Mort de la petite Rosalie: Audrey Gagnon accusée de meurtre au deuxième degré

QUÉBEC — La mère de Rosalie Gagnon, cette fillette de deux ans dont le corps a été retrouvé dans un bac à ordures, la semaine dernière, dans le secteur de Charlesbourg, à Québec, a été accusée du meurtre au deuxième degré de l’enfant.

Des accusations de meurtre non prémédité et d’outrage à un cadavre ont été déposées contre la jeune femme, vendredi matin, alors qu’Audrey Gagnon a comparu au Palais de justice de Québec.

Le juge a ordonné qu’elle soit détenue en attente de la suite des procédures, le 13 juin.

La femme de 23 ans était déjà accusée d’entrave au travail des policiers et d’incendie criminel dans cette affaire.

Une autopsie avait déterminé que l’enfant a été poignardée à plusieurs reprises.

«La majeure partie de l’enquête est faite», a déclaré la procureure de la Couronne au dossier, Mélanie Dufour.

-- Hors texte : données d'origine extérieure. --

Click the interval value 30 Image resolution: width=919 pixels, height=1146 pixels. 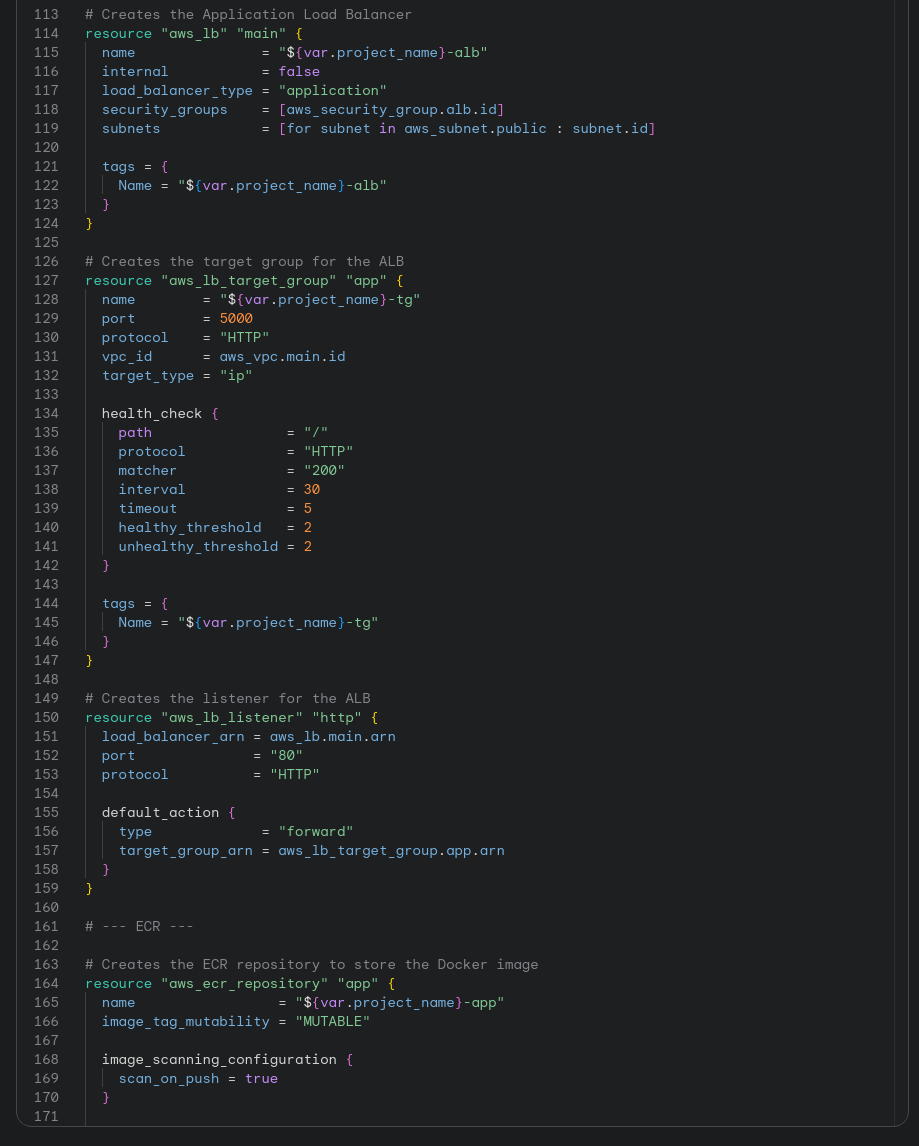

Me Dufour a expliqué que la défense devra démontrer que la jeune femme peut être remise en liberté selon le Code criminel, advenant la présentation d’une demande de remise en liberté.

«Il y a un renversement de fardeau lorsque l’accusation est un meurtre au deuxième degré, a indiqué Me Dufour. La règle, c’est la détention.»